Un albergatore ha letto la recensione di un cliente su un portale di viaggi, nella quale si affermava che il suo hotel sprigionava "il fascino degli anni ‘60-‘70” e che la "pizza al prosciutto, che costava 8,90 euro, era troppo cara in confronto alla sua qualità”. Essendo preoccupato per la buona reputazione del suo hotel, ma soprattutto temendo anche una perdita di fatturato, l’albergatore ha convenuto in giudizio il portale per ottenere la cancellazione della recensione in questione.

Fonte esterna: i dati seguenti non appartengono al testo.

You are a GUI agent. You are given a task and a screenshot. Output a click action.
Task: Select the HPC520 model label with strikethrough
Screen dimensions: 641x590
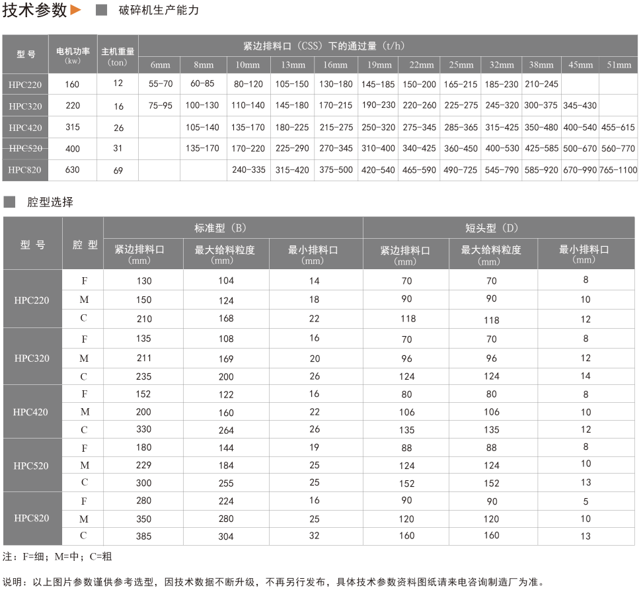(25, 148)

Il portale si è rifiutato di farlo, affermando di non dover dare seguito a ogni divergenza di opinioni. Ciò è teoricamente corretto; nel caso in questione, tuttavia, l’albergatore ha anche avuto la brillante idea di sostenere che il recensore non è mai stato cliente del suo hotel.

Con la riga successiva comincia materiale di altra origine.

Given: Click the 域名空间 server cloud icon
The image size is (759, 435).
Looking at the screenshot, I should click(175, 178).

La Corte suprema federale tedesca ha dato ragione all’albergatore in ultimo grado (sentenza del 9/8/2022, VI ZR 1244/20), sostenendo che, se si ipotizza una chiara lesione di un diritto, il portale ha il dovere di procedere a un controllo. Nel caso di specie, avrebbe dovuto chiedere all’utente in questione la prova di essere stato effettivamente nell’hotel, cosa che non è successa.
A nostro giudizio, questo è uno dei rari casi in materia di tutela dei diritti dei consumatori in cui gli interessi del professionista e del consumatore coincidono ampiamente.